Wednesday, August 04, 2010

Website Performance: Choose Data Center Carefully

Data center which hosts servers for a website plays a significant role in the performance of the website. There are few things which should be kept in mind before choosing a data center:

1) Measuring distance in terms of hops is not the best approach. Latency is the accurate measure of speed on the internet and should be considered over the physical distance (hops). Thus, a data center closest to your customer might not be the fastest. Check latency of multiple data centers before choosing one. Latency can be tested by simply performing ping/traceroute tests to any server already hosted on the data center.

2) Check latency from regions which represent majority of the website's audience locations. So, if your site will cater to a specific region (like a city or state) then measure latency from only that region. If your site caters to a distributed audience (throughout the country or across continents) then test the latency from regions where you expect the maximum traffic.

3) Choose a ISP neutral data center. Data centers run by an ISP will perform really well with clients using the same ISP but might not be great when connecting with other ISPs.

Website Performance: Reverse Proxy for Spoon Feeding

When clients with slow internet connection request a page, the server holds on to the thread/process till the complete response is transferred. This results in resources holding up for longer than in cases where clients use fast connections.

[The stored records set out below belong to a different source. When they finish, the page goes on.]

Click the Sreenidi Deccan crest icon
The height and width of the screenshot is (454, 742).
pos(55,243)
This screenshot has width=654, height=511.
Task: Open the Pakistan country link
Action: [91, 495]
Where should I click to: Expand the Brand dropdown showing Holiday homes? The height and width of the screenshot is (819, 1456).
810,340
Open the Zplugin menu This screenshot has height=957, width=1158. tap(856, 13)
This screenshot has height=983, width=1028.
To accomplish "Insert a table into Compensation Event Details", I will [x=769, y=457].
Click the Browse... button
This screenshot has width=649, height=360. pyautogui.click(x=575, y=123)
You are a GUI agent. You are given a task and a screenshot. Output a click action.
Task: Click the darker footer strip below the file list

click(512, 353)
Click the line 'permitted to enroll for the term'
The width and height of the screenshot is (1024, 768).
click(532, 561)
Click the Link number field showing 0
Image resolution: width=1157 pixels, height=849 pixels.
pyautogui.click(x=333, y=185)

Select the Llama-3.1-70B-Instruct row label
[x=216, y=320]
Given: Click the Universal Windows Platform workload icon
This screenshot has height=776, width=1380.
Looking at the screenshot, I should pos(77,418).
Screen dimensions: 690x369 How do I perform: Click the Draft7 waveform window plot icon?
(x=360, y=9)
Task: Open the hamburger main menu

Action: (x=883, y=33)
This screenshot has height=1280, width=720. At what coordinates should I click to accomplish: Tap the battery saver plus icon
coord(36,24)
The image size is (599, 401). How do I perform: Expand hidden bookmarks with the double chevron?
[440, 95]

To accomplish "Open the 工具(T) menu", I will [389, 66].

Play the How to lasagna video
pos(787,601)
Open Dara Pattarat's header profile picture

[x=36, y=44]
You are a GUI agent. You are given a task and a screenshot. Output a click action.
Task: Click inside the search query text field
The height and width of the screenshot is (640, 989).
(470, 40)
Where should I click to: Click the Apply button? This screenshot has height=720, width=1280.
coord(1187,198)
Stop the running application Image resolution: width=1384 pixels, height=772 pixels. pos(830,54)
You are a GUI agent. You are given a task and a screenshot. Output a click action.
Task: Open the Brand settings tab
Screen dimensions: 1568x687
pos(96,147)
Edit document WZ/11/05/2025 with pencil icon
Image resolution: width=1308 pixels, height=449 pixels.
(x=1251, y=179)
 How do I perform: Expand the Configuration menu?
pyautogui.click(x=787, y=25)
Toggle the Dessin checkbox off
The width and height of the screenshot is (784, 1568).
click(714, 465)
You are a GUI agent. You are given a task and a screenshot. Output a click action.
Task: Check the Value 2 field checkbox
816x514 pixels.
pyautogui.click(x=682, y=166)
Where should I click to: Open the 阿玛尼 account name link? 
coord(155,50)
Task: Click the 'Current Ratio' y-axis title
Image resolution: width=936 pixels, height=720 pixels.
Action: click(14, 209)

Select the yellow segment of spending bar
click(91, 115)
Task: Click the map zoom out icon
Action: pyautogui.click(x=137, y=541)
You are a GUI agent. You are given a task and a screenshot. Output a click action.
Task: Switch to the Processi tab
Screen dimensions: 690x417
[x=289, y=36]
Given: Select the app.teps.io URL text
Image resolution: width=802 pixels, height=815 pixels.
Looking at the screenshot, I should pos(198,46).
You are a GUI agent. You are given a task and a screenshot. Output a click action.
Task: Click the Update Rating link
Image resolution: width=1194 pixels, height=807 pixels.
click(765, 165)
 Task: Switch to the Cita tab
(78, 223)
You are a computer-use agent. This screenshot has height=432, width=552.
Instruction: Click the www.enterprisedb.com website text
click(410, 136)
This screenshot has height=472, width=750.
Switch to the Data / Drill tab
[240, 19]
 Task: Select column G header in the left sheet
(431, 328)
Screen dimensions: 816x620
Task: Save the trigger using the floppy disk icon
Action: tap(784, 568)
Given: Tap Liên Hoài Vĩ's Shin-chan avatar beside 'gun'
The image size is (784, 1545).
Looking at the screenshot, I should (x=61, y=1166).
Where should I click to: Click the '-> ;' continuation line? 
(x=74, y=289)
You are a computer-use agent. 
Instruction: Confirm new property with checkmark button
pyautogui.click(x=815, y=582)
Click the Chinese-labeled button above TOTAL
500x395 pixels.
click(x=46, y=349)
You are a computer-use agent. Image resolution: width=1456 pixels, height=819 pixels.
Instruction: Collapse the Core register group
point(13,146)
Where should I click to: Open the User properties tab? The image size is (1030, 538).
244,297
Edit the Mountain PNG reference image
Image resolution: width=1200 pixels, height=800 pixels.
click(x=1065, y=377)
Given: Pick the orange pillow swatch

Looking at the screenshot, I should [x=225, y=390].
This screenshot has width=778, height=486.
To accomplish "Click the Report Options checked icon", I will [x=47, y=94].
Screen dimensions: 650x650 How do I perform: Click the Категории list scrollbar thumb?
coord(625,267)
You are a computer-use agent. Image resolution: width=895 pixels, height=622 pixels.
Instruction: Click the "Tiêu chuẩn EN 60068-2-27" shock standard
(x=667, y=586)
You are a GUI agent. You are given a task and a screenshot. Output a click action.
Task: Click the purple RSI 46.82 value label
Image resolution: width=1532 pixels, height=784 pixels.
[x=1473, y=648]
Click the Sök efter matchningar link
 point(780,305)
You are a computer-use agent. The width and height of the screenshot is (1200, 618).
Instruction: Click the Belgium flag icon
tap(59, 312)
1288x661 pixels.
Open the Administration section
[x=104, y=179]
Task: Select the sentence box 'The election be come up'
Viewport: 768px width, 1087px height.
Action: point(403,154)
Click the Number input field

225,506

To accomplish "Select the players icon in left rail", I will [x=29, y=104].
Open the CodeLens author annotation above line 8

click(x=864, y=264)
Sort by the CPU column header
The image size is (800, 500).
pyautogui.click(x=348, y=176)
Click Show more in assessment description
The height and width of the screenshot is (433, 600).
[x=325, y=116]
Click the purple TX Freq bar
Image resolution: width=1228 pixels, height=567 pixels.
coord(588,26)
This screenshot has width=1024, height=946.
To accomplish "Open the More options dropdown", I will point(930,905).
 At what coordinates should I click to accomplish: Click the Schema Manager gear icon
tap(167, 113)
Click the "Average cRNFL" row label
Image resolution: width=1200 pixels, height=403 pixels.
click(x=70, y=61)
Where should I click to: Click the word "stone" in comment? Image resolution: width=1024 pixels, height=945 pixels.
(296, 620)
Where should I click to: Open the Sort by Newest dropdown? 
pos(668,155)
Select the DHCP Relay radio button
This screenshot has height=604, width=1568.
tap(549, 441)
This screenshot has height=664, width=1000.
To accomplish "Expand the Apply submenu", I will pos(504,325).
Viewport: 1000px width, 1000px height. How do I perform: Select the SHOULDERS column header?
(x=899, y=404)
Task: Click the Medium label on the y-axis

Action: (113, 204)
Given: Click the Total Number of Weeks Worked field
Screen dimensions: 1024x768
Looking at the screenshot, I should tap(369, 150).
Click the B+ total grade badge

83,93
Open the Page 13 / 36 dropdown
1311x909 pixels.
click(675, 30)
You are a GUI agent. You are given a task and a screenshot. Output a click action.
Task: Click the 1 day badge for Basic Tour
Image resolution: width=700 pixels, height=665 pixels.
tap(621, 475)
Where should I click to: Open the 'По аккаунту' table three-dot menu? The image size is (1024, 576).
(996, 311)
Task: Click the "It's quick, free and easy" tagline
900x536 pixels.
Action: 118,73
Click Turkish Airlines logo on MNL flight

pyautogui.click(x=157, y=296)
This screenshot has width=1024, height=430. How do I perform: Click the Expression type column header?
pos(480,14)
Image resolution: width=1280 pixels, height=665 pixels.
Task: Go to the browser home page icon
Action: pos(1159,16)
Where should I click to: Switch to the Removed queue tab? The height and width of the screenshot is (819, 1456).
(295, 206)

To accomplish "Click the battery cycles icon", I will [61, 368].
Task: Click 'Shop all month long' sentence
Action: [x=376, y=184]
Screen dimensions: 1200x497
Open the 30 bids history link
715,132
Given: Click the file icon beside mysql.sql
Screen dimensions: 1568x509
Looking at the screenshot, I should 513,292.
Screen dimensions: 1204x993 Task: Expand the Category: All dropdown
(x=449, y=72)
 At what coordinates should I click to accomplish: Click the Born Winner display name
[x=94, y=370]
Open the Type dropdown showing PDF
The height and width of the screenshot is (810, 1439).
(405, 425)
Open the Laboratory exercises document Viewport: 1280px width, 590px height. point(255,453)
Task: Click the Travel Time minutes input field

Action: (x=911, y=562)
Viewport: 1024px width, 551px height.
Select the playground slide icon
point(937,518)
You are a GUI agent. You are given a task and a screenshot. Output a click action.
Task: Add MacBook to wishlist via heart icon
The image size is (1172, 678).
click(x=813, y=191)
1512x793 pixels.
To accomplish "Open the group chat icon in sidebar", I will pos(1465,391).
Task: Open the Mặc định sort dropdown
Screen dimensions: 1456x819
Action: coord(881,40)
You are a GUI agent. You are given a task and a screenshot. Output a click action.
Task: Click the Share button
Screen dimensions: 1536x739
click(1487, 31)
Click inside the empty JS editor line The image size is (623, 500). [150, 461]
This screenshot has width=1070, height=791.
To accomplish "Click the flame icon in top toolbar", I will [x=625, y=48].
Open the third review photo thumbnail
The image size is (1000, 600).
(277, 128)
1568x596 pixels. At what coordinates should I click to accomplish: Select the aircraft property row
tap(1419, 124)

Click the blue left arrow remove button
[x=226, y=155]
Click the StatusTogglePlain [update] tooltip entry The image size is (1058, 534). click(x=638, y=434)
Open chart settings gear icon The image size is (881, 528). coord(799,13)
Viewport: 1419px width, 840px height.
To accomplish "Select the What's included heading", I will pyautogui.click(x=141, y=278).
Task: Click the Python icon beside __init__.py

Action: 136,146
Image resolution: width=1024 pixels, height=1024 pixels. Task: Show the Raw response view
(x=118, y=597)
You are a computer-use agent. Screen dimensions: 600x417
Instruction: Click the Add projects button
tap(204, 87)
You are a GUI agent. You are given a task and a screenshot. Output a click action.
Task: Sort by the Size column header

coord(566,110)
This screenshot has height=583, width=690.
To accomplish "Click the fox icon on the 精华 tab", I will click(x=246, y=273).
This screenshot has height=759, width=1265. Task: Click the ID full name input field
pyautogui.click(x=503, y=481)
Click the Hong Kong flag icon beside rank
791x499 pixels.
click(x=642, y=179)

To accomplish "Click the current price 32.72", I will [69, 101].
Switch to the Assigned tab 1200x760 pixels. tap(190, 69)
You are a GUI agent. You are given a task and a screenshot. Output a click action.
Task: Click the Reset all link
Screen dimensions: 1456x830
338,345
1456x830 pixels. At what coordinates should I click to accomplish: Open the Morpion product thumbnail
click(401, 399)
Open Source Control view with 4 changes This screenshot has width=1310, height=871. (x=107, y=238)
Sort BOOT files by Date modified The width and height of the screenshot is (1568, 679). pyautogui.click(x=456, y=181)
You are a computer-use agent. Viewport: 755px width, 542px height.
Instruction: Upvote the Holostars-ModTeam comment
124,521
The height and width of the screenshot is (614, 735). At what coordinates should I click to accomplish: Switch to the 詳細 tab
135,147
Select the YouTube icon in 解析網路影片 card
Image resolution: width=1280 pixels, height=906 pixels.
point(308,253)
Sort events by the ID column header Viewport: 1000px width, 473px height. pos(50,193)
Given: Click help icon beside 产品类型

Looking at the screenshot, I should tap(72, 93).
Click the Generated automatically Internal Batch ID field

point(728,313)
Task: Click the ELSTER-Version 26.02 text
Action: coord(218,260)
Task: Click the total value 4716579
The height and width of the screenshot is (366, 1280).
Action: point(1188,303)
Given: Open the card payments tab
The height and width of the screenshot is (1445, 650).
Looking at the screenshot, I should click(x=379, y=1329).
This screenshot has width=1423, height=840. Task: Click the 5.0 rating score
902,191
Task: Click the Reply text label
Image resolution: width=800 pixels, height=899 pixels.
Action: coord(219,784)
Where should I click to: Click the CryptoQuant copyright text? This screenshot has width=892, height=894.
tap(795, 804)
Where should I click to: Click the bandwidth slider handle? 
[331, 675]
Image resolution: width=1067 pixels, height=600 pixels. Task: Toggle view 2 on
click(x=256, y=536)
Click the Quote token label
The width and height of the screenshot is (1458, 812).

To handle this, a reverse proxy (like squid, nginx etc.) can be used in front of the web server. The web server will simply need to transfer content to the reverse proxy (which is super fast as they are on the same network).

The reverse proxy takes the burden of transferring the response slowly and frees the web server immediately.

Website Performance: Web Server for Static Content

This approach is useful if you are not using a CDN to render static content (like js,css and images).

Servers which are used for the application (like Apache or Tomcat) are great for requests which require execution of some code before rendering the page.

There are a bunch of light weight web servers (like lighttpd, varnish and nginx) which are tuned to render static content really fast.

There are a bunch of benchmarking results out there. You will see clear benefits when a page with multiple static objects is rendered with any of these light weight web servers.

Website Performance: Delay Processing

When a page is requested from the server, process only what is necessary to generate the required output.

Any additional processing that might be necessary can be delayed or performed asynchronously.

Stuff like sending a an acknowledgement mail or logging are good candidates for delayed processing.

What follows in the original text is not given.